- O ministro Alexandre de Moraes determinou que o Governo do Rio de Janeiro e o Ministério Público estadual indiquem, em até dez dias, os principais trechos das gravações das câmeras usadas pelos agentes da operação Contenção, que deixou cento e vinte e dois mortos.
- Moraes também estendeu em mais três meses o prazo para a Polícia Federal concluir a perícia do material, que soma cinco mil quatrocentas horas de vídeo em mais de nove mil arquivos.
- A PF havia informado que levaria três anos para analisar todo o conteúdo, mesmo com a atuação de dez peritos; o novo prazo passa a valer a partir da indicação dos trechos relevantes pela PM.
- As polícias Civil e Militar têm cinco dias para encaminhar ao Instituto Nacional de Criminalística os arquivos de vídeo necessários à documentação pericial, em mídia física, e devem corrigir eventuais erros de leitura nos arquivos.
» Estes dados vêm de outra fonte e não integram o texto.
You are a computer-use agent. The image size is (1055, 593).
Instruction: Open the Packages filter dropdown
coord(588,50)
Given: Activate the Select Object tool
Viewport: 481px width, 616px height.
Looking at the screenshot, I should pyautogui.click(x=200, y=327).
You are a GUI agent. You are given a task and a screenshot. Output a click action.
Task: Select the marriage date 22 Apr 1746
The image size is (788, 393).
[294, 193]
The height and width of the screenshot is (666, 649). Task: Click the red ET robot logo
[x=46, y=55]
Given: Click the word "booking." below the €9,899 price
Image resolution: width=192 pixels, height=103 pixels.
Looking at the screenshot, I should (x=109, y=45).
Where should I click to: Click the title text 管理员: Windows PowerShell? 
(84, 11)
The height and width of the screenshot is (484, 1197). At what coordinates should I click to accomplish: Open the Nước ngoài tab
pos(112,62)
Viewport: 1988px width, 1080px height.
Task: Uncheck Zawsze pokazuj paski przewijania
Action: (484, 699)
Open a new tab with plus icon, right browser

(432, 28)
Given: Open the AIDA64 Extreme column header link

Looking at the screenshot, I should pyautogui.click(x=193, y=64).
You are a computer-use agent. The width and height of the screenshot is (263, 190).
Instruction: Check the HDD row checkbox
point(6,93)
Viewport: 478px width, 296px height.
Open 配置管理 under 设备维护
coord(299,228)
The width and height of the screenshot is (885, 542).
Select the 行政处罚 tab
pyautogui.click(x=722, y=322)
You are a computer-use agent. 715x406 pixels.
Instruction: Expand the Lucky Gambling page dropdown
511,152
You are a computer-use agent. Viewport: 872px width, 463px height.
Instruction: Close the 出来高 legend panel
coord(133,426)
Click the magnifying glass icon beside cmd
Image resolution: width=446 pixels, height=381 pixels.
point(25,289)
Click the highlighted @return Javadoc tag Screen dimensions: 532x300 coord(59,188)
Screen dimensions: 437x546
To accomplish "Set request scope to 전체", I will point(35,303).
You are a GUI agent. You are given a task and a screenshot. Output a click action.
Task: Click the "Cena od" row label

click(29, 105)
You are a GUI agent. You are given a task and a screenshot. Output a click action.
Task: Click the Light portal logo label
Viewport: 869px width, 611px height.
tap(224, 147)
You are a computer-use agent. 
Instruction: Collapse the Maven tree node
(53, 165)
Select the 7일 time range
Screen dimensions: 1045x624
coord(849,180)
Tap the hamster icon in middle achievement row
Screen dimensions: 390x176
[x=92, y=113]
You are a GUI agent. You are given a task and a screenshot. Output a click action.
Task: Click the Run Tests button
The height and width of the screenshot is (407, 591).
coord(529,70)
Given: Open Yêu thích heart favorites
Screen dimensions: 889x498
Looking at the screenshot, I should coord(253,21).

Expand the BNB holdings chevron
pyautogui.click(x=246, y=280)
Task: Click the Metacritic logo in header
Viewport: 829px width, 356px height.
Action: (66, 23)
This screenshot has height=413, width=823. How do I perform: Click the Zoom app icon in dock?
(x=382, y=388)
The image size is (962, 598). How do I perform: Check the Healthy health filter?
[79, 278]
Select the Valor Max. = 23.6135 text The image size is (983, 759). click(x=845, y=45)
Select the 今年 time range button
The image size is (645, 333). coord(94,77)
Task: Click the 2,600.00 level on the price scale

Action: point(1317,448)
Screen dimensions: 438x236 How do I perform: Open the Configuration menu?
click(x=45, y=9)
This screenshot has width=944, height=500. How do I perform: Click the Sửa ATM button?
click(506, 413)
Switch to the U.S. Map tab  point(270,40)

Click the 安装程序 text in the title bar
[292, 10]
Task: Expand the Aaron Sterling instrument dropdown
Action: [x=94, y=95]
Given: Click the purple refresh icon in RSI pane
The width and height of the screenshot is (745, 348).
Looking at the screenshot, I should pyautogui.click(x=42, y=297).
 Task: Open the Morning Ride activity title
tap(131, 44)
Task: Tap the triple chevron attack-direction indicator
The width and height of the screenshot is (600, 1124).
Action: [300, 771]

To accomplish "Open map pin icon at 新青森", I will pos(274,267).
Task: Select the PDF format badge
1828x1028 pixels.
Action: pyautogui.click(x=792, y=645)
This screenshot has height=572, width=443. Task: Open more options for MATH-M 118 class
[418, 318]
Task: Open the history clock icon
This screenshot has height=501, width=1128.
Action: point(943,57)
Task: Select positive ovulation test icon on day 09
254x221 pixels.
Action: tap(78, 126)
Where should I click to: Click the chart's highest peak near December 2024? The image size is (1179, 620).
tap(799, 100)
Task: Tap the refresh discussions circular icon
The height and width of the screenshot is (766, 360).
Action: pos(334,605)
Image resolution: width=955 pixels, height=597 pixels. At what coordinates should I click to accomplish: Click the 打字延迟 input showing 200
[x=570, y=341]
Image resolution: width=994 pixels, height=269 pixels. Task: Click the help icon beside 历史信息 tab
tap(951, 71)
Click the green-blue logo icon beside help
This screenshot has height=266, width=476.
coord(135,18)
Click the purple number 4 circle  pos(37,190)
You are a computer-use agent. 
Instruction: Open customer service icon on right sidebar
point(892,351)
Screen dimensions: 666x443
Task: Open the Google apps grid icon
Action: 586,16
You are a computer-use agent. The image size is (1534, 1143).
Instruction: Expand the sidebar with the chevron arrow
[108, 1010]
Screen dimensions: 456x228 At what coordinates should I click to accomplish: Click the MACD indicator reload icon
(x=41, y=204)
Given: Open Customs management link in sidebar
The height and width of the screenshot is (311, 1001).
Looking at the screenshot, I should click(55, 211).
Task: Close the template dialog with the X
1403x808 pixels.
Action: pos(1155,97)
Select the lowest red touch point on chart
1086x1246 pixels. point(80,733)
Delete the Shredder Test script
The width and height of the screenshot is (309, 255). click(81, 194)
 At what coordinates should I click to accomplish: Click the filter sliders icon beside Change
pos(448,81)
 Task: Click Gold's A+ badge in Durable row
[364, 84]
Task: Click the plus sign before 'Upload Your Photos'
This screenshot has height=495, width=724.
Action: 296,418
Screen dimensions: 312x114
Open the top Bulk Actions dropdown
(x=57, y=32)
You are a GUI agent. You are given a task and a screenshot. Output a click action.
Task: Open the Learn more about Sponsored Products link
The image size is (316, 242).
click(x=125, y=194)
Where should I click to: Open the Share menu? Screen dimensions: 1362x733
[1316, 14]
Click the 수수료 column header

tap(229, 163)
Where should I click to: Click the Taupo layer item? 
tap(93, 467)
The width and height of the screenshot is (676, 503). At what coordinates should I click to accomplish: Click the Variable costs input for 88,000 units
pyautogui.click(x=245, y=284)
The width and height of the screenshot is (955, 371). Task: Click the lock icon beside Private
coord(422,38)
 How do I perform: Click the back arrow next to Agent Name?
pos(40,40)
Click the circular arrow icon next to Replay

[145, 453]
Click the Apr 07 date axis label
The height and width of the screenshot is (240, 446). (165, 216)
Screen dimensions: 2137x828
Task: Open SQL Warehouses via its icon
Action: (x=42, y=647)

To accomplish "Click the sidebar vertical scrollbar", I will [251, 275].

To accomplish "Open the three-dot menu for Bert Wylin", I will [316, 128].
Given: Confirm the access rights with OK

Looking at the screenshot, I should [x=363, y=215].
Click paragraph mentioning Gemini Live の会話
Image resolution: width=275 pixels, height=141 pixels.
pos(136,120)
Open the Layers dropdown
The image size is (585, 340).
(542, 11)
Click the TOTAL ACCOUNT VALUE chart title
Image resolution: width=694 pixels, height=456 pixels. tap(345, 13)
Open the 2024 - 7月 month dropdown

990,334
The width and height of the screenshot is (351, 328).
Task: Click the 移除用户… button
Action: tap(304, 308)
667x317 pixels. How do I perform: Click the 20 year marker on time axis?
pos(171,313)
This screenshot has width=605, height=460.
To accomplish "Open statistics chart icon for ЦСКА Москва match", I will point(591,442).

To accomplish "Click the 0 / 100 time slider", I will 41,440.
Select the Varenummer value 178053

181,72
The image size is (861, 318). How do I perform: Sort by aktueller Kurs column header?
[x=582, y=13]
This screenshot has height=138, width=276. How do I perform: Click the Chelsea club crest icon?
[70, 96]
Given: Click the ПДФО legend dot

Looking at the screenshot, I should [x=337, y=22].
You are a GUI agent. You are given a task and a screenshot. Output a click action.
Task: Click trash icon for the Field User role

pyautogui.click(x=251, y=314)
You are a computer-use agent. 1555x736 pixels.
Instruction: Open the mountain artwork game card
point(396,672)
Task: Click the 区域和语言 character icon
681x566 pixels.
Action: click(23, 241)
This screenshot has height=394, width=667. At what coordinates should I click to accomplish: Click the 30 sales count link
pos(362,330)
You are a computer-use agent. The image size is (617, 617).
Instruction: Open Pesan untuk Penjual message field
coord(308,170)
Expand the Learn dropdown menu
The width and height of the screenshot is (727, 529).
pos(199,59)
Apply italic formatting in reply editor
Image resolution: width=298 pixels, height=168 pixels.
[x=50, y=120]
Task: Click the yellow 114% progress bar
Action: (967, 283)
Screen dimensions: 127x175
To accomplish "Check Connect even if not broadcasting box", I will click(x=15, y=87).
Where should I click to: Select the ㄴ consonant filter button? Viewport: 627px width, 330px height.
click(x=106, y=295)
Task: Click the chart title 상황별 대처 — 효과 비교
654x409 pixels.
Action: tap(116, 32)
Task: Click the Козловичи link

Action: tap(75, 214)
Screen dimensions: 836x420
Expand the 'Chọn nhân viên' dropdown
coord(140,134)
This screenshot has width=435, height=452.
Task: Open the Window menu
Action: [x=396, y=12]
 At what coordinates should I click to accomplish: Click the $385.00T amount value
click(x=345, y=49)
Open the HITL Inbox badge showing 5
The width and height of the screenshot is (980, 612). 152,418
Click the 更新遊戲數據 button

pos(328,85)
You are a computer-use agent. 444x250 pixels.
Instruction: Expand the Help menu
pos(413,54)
- Moraes também autorizou acesso integral à documentação da perícia pelas Procuradorias Federais (direitos do cidadão) e determinou que os laudos de necropsia fiquem sob a fiscalização do Ministério Público Federal.
O ministro Alexandre de Moraes, do STF, determinou que o Governo do Rio de Janeiro e o Ministério Público estadual identifiquem, em até 10 dias, os principais trechos de gravação das câmeras corporais de policiais que participaram da operação Contenção, realizada em outubro do ano passado e que deixou 122 mortos. Moraes também estipulou que o material seja concentrado para a PF iniciar a perícia.
Nesta terça-feira, a operação completou seis meses. A PF havia informado dificuldades com o acervo de vídeo da PM, que soma 5.400 horas em mais de 9.000 arquivos, com muitos arquivos contendo at least 30 minutos de gravação. A corporação já havia reiterado dificuldades de acesso aos arquivos encaminhados pela secretaria de Segurança Pública.
Em despacho, Moraes prorrogou a conclusão das perícias pela PF em mais 90 dias, a contar do momento em que a PM indicar os trechos de interesse. O ministro também determinou que as polícias Civil e Militar enviem, em 5 dias, os arquivos de vídeo ao Instituto Nacional de Criminalística em mídia física, além de solicitar correções de leitura em arquivos já existentes.
Além disso, Moraes autorizou o acesso integral à documentação da perícia por órgãos do Ministério Público Federal, incluindo laudos de necropsia, para garantir a fiscalização dos direitos fundamentais envolvidos na operação. O caso está relacionado à ADPF 635, ação do STF que envolve regras de segurança pública no Rio de Janeiro, da qual o ministro é relator.
O governo do estado afirmou ter enviado à PF todo o material requisitado e informou que poderá esclarecer qualquer questão que tenha impedido o acesso aos arquivos. A PF havia relatado ainda inconsistências no link e no HD externo que armazenam os laudos periciais e exames cadavéricos.